As a simplification of the process, the Enveloping Utils is provided to use as a library. It simplifies the process to create an smart wallet and therefore relay a transaction. It gives the chance to the developers to propose their provider to sign the transaction. The functions that the developer should code on the provider are sign and verifySign.

//Initialize the Enveloping Utils
const partialConfig: Partial<EnvelopingConfig> =
      relayHubAddress: relayHub.address,
      smartWalletFactoryAddress: factory.address,
      chainId: chainId,
      relayVerifierAddress: relayVerifier.address,  // The verifier that will verify the relayed transaction
      deployVerifierAddress: deployVerifier.address, // The verifier that will verify the smart wallet deployment
      preferredRelays: ['http://localhost:8090'], //If there is a preferred relay server.
    config = configure(partialConfig)
    enveloping = new Enveloping(config, web3, workerAddress)
    await enveloping._init()

//Instances a signature provider: This is just for test, please DO NOT use in production.

const signatureProvider: SignatureProvider = {
    sign: (dataToSign: TypedRequestData, privKey?: Buffer) => {
      // @ts-ignore
      return sigUtil.signTypedData_v4(privKey, { data: dataToSign })
    verifySign: (signature: PrefixedHexString, dataToSign: TypedRequestData, request: RelayRequest|DeployRequest) => {
      // @ts-ignore
      const rec = sigUtil.recoverTypedSignature_v4({
        data: dataToSign,
        sig: signature
      return isSameAddress(request.request.from, rec)

//Deploying a Smart Wallet
const deployRequest = await enveloping.createDeployRequest(senderAddress, deploymentGasLimit, tokenContract, tokenAmount, tokenGas, gasPrice, index)
const deploySignature = enveloping.signDeployRequest(signatureProvider, deployRequest)
const httpDeployRequest = await enveloping.generateDeployTransactionRequest(deploySignature, deployRequest)
const sentDeployTransaction = await enveloping.sendTransaction(localhost, httpDeployRequest)
sentDeployTransaction.transaction?.hash(true).toString('hex') //This is used to get the transaction hash

const encodedFunction = testRecipient.contract.methods.emitMessage('hello world').encodeABI()
const relayRequest = await enveloping.createRelayRequest(gaslessAccount.address, testRecipient.address, smartWalletAddress, encodedFunction, gasLimit, tokenContract, tokenAmount, tokenGas)
const relaySignature = enveloping.signRelayRequest(signatureProvider, relayRequest, gaslessAccount.privateKey)
const httpRelayRequest = await enveloping.generateRelayTransactionRequest(relaySignature, relayRequest)
const sentRelayTransaction = await enveloping.sendTransaction(localhost, httpRelayRequest)
sentRelayTransaction.transaction?.hash(true).toString('hex') //This is used to get the transaction hash

Custom worker replenish function in the Relay Server

Each relayed transaction is signed by a Relay Worker account. The worker accounts are controlled by the Relay Manager. When a relay worker signs and relays a transaction, the cost for that transaction is paid using the funds in that worker’s account. If the transaction is not subsidized, then the worker is compensated with tokens.

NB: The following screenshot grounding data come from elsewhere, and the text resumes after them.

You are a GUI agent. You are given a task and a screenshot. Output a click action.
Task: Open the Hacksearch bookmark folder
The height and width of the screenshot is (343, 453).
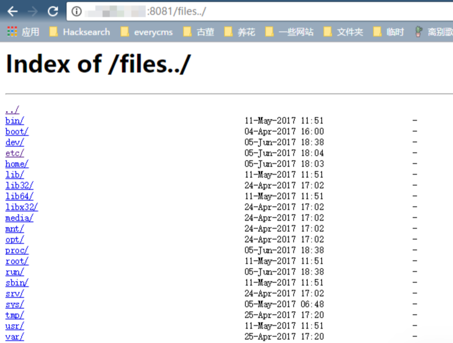[80, 32]
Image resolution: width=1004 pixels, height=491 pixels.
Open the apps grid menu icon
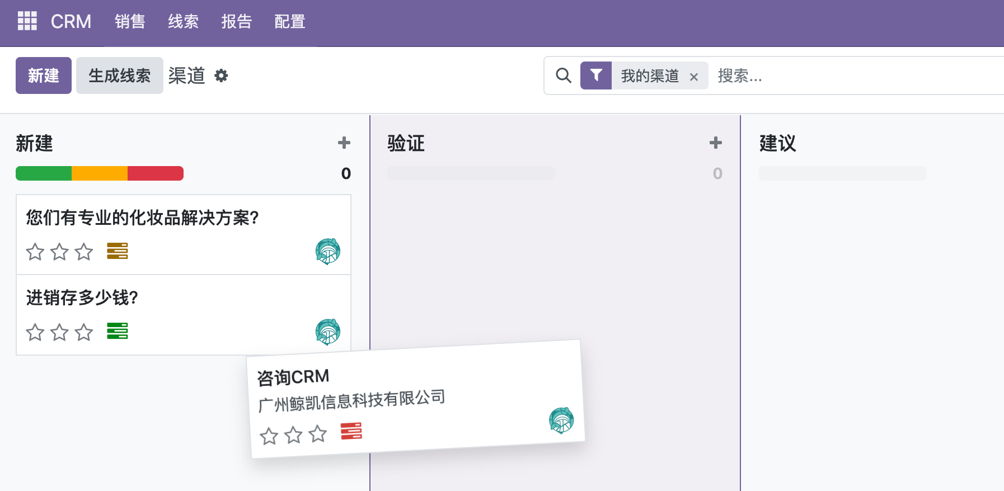point(27,21)
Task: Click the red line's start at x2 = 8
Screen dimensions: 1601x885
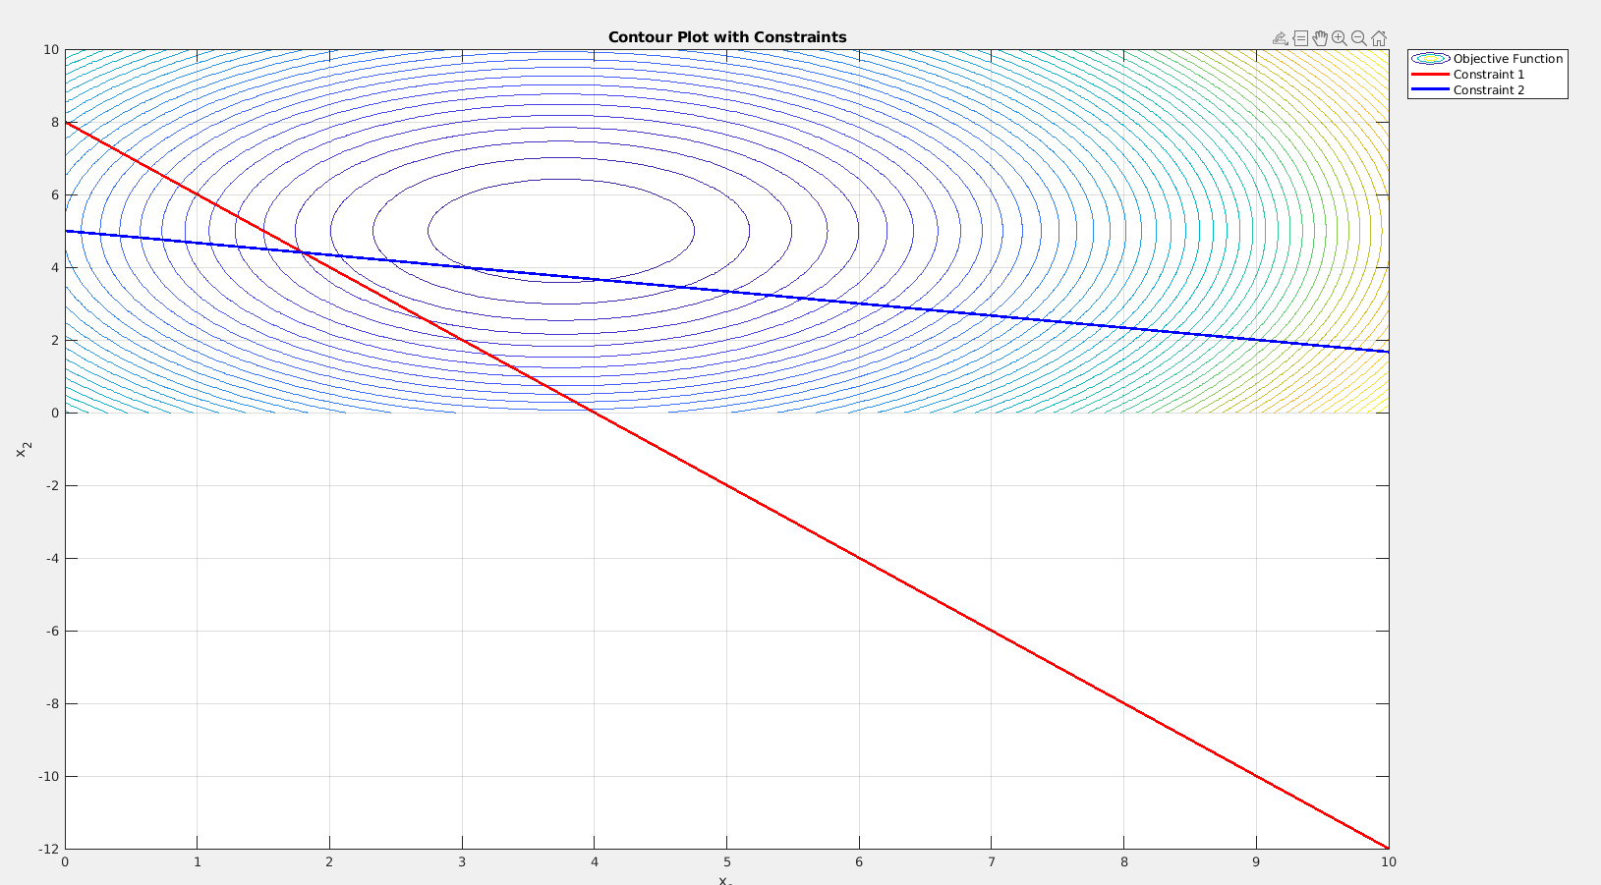Action: [67, 123]

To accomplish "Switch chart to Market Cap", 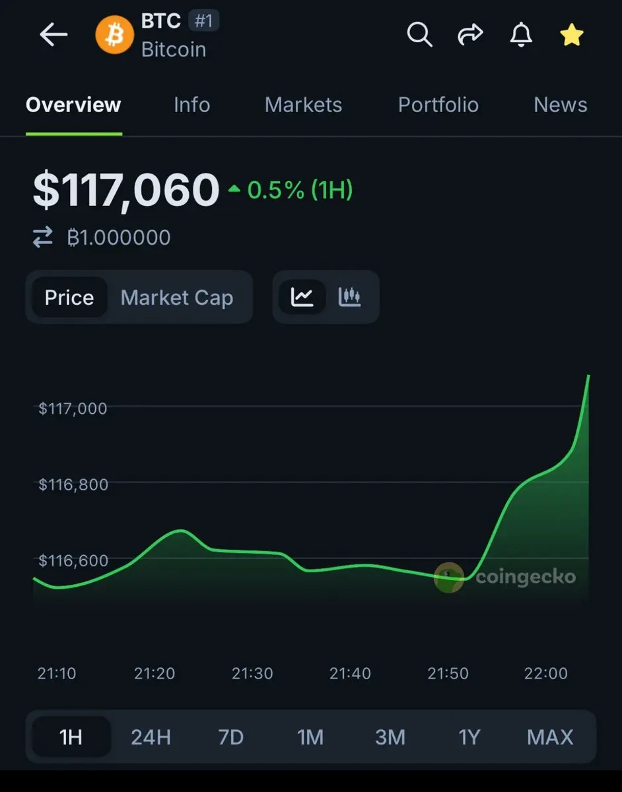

Worker accounts must always have some minimum balance to pay gas for the transaction. These balances can be managed by implementing a replenishment strategy. The Relay Manager can use the strategy to top off a relay worker’s account when the balance gets too low.

We provide a default implementation for a replenishment strategy. Enveloping solution integrators can implement their own replenish strategy.

To implement and use your own replenish strategy:

  1. In the folder src/relayserver, open ReplenishFunction.ts with a text editor.
  2. On the function replenishStrategy write your new replenish strategy.
  3. Re build the project yarn && yarn prepare
  4. Add the command --customReplenish when running a Relay Server or change the config json file to set customReplenish on true.